I was reading that you commissioned and paid for a survey about the treatment of ex-service personal why did you did this and what did you find?

Well I have just written a book called Seven Troop and it's about the time in the special air service with the group I was in Seven Troop and when the guys came out there were three of them, out of a group of eight, suffered from post traumatic stress disorder and there was no help, once you are out of the army there's no help.

So the survey was trying to look at the UK's attitudes to ex-soldiers and it was fantastic 49% of the survey, it was a three thousand people survey, said they would pay an extra penny on income tax if it went directly to veterans welfare and that's great.

Soldiers and the army is very topical with more claims of bullying of the young recruits that has been uncovered by the BBC is it out of line or just part of army life?

I go to ITC once a year and I go and talk to recruits, not about soldiering, but about education and how to use the army education system to get on and I show them all the films that I have been involved with and say 'If I can do it lads then so can you'. So when a recruit turns up he is given a card and on that card is the number of every welfare association the army has got from the Pardres to the British Legion then all the civilian ones like the Samaritans so that if he feels he is being bullied he can phone them, their parents get a card as well.

Unfortunately what has happened in that programme is there is no bullying if there had been bullying it would have been reported by the people that were there and now five junior NCO's have been suspended, not suspended as in they have got to go home, but withdrawn from their jobs.

Unfortunately the downside to that whether they are guilty or not, and personally I don't think that they are guilty, that will effect their careers. What people forget is that the ITC (Infantry Training Centre) so every infantry soldier from a Gurkha to a parachute regiment soldier is trained their and the job of those people that recruit is to keep those eighteen and nineteen years olds alive when they go to Afghanistan.

So the training is hard and it is aggressive because they are in the infantry and the whole job of an infantry soldier is to close in and destroy the enemy so that's why they do bayonet training and all that because they have to be as aggressive as possible to keep them alive so if you start softening the process, and I'm not talking about bullying I was in the army of eighteen years I have the done the job of training recruits and I was a boy soldier in a boy battalion and there was bullying but all that stopped years ago, if you start doing that you lose that potential soldier.

So I believe that there wasn't bullying and chances are that the lad got shouted a bit too much, what you saw on the programme, but everything was alluded to what the situation could have been as opposed to the facts so I'm quite pissed off about it actually I think it's cheap journalism.

Away from the army you have had a very successful career as an author how did you make the transition?

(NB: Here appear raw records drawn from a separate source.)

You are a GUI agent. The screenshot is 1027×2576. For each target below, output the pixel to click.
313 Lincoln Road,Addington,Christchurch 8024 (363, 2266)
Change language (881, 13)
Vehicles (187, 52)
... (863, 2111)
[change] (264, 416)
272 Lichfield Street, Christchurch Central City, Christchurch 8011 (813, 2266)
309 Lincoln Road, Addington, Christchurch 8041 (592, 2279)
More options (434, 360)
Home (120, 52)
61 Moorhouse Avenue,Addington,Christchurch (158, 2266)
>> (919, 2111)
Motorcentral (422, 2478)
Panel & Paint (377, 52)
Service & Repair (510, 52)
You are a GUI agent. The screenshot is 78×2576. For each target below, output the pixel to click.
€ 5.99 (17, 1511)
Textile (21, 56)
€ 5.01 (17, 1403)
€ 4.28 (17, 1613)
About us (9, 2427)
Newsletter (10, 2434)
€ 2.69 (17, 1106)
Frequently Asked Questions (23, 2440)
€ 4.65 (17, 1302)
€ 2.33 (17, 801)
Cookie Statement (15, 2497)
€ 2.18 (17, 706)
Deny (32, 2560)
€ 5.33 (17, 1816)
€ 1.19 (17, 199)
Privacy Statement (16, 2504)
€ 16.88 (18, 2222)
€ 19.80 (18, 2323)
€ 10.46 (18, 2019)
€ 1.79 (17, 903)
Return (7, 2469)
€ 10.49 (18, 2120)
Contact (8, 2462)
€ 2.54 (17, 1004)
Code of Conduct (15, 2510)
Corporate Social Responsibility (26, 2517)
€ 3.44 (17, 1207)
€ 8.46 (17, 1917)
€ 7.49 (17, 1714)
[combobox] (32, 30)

Fluke really I got out to work for a private military company and go to Columbia, because of the drugs wars, and I got asked if I wanted to write Bravo Two Zero because there was a lot of conjecture in the media about this Bravo Two Zero thing, stories about power stations being blown up, so the idea was to write the book for military guys to buy, you know people who like that sort of thing. So no one was expecting the whole thing to kick off and I went back to Columbia and I got a phone call saying did I want to do another one and I was like what do you think?

Is there any part of military life that you miss?

Yeah I miss quite a lot of it that's why I like going back, I like the trips, it feels quite comfortable. it's weird, I didn't realise it at the time, but I came out of one extreme thing and, because of the success of bravo Two Zero, went into another extreme thing so it's been quite strange adapting into this, this is real life.

It is strange the language is different the whole social, the way people interact and deal with each other, is different so I feel more comfortable there than here.

Finally what is next for you?

Well tomorrow I'm going to Germany to promote Seven Troop. but basically now there's another book coming out in November, which is part of the Nick Stone thriller series, but I'm trying to finish off writing a film script for the film of the nick Stone stories. But I'm really looking towards doing another series of DVD's for next year, so very much following on the same thing looking at these guys doing interviews and trying to keep it to the same format.

What usually happen is when they want to do it again, it's showing in the states now so it's quite successful, they go to change it in a way that people think why did they do that. So we are just looking at it now but what we have discovered is that 45% of the viewing figures were women which is great and it's same with the books, actually it's a bit less it's about 42% of the readership are female, as it's identifying with people.